Elle avance, sûre de sa trajectoire oscillante, débouche sur le rond-point, au milieu duquel des fleurs dopées aux substances phytosanitaires et illicites se prennent pour des beautés factices en plastique et à travers lequel des voitures vrombissent et accélèrent, afin de s’arroger une place sur l’orbite macadamisée et de la défendre moteur rageur et pourvoyeur en particules fines. À ce moment-là, mademoiselle Bruine n’a d’autre choix que de s’imposer.
— Pom pom pfff.
— Dégage, mémé !
Elle investit la langue noire dévolue aux pneus, sans s’émouvoir des diverses protestations que son ingérence suscite.

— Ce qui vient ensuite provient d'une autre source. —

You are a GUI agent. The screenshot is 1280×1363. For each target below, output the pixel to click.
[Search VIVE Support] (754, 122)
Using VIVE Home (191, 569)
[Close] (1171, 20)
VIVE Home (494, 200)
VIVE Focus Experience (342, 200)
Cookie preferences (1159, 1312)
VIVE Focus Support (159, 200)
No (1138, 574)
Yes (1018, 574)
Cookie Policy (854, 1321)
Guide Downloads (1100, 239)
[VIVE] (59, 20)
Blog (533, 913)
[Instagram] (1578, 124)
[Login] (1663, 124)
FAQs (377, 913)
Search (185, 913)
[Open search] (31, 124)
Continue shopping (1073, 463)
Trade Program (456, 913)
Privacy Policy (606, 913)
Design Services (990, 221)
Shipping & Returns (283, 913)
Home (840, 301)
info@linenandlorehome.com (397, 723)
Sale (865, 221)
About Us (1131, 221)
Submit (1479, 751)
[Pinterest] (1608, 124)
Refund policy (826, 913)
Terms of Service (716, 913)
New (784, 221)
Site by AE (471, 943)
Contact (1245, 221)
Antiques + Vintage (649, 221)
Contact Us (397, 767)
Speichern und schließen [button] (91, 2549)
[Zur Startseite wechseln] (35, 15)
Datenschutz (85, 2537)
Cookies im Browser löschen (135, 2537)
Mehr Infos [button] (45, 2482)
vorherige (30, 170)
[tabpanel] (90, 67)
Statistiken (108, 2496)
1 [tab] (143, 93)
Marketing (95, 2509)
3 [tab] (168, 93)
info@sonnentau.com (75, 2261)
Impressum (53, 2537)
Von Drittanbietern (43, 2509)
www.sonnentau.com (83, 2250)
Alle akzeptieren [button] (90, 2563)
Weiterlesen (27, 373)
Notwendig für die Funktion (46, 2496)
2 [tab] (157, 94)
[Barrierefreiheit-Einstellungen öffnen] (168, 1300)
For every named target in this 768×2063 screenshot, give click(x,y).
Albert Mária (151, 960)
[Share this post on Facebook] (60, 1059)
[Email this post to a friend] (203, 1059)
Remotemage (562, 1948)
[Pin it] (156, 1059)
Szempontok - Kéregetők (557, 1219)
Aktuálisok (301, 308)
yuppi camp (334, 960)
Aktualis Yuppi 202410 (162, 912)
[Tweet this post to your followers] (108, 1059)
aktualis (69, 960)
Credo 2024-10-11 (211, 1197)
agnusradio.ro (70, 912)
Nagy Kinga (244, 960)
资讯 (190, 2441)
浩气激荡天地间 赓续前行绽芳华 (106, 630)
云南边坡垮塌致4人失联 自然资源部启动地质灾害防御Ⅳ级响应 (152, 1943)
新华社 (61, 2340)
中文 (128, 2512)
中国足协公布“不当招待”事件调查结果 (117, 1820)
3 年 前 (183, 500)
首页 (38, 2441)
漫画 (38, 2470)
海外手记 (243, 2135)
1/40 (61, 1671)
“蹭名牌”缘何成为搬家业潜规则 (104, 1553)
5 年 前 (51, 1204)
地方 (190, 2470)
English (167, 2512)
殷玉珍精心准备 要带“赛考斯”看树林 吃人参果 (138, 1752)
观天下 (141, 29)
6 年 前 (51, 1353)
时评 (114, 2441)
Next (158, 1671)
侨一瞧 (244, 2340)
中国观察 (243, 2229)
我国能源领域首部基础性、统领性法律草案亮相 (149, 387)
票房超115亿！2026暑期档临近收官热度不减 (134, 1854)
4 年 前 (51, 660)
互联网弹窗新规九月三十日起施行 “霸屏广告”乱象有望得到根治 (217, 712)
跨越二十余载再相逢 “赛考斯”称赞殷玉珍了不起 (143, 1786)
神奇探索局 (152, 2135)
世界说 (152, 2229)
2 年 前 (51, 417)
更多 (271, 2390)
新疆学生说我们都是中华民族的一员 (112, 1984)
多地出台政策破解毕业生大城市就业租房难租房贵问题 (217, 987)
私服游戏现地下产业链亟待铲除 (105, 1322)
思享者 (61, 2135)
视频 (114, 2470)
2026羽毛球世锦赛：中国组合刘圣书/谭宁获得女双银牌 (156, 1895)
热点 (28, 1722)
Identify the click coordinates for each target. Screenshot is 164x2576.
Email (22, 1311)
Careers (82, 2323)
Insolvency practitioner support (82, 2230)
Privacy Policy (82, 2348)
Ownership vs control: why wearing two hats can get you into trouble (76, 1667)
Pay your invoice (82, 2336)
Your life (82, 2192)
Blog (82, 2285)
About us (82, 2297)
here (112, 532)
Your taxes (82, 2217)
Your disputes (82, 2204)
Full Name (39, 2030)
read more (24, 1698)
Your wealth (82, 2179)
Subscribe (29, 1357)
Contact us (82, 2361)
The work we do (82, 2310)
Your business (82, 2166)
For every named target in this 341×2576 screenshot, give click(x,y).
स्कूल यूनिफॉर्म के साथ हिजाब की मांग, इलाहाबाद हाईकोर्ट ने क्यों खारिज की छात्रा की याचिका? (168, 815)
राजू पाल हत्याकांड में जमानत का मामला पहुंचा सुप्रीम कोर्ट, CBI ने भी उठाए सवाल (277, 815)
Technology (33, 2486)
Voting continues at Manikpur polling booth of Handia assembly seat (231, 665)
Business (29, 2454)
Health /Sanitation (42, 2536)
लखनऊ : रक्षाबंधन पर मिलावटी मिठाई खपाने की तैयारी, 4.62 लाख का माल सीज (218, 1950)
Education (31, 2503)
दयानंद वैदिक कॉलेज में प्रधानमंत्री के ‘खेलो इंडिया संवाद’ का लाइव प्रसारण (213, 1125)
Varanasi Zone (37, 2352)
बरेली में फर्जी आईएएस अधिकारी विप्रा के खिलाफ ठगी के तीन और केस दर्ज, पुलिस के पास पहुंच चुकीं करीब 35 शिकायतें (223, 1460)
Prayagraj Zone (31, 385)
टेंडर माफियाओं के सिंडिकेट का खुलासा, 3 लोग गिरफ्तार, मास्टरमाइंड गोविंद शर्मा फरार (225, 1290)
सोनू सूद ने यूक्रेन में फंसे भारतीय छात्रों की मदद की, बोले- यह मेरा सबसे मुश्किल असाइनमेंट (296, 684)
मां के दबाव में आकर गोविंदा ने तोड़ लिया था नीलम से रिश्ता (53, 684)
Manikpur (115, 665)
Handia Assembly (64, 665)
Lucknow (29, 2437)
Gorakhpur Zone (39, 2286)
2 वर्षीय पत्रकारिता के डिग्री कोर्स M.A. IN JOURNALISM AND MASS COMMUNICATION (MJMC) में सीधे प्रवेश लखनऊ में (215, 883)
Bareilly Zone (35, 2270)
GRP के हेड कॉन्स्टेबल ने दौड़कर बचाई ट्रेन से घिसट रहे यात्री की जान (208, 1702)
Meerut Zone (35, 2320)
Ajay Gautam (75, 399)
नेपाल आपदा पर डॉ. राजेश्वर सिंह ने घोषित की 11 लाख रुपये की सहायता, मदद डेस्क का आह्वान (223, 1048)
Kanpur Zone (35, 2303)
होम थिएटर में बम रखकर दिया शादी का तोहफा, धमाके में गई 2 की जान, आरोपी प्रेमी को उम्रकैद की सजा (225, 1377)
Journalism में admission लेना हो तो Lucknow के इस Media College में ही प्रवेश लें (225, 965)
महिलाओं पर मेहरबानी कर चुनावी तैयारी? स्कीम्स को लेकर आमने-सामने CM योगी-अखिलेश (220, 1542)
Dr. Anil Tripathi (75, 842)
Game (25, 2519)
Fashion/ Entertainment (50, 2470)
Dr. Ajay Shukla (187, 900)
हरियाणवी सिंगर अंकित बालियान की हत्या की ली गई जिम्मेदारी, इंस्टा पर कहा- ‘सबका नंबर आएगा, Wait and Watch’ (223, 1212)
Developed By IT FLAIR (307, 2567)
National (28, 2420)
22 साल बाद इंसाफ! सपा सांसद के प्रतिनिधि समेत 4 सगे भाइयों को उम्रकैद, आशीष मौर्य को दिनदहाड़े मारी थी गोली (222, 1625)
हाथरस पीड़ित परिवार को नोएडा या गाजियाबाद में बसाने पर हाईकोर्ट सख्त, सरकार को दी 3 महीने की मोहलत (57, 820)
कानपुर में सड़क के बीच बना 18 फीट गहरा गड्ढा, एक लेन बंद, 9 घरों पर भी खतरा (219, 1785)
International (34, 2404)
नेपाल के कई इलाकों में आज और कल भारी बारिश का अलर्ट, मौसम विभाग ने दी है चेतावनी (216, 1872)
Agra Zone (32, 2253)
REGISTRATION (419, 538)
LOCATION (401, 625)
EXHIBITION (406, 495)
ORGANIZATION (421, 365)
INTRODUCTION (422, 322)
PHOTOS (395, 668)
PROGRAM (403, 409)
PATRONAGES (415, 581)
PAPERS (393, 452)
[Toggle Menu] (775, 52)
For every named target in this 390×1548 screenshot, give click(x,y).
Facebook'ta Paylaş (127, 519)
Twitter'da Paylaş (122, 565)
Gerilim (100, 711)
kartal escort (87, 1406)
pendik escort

— Qu’est-ce qu’tu fous sur la voie ?
— Pom pom pfff, répond-elle.
Mademoiselle Bruine ne s’en laisse pas conter et continue, bringuebalante, bouche brumisateur à plein régime, son expédition vers le pont, son Graal, son étoile. C’est que son pont, oui oui, son pont l’attend.
— Pom pom pfff.
— Mais dégage !
Elle slalome ou serpente – selon le point de vue que l’on adopte, selon la perception reptilienne ou pas de la scène – entre les véhicules suffoqués, contraints de lui céder le passage. De quelques mirettes jaillissent des éclairs de haine, percent des envies d’écrabouillage, heureusement vite refoulées. Heureusement pour mademoiselle Bruine ! Heureusement aussi pour l’automobiliste tenté qui s’évite, de la sorte, d’ultérieures démêlées avec la justice. Rien qu’y penser, son échine se glace ; des bouffées de chaleur couvrent de sueur son front, ses tempes et son cou. Il l’a échappé belle. Aplatir la vieille lui aurait occasionné bien des déboires. Mieux vaut ronger son frein. Ce à quoi il s’adonne en frottant la semelle de son mocassin sur la pédale idoine, pendant que mademoiselle Bruine humidifie l’atmosphère éthanoïque, chargée en émanations carbonées.
— Pom pom pfff.
Elle libère enfin la place. Atteint son objectif, son pont, oui oui, son pont qui l’attendait. Elle en remonte le trottoir jusqu’à son milieu où elle se colle le ventre contre le parapet, juste en surplomb de la voie rapide qu’elle se met à bénir d’un balancement lent de son bras, au-dessus de sa tête. Le moment est au recueillement. En bas, les voitures, encouragées, galvanisées, telles des ouailles reconnaissantes, reçoivent le message et grondent et déboulent de plus belle.
— Pom pom pfff.
Mademoiselle Bruine poursuit son onction, verse son venin sur les capots rutilants et fuyants. Pom pom pfff en litanie. L’huile sainte fluidifie la longue bande en mue perpétuelle qui s’étale devant elle, d’où des signaux transmis par des doigts d’enfants confinés dans les bolides lui parviennent. Pom pom pfff. Au premier coup de klaxon qui trouble son office, elle déploie ses deux bras, les ouvre en grand, se racle la gorge, prend son élan et crache à la venvole et sans intention particulière un monumental glaviot qui atterrit sur un pare-brise moins chanceux que les autres. Elle peut maintenant rentrer chez elle.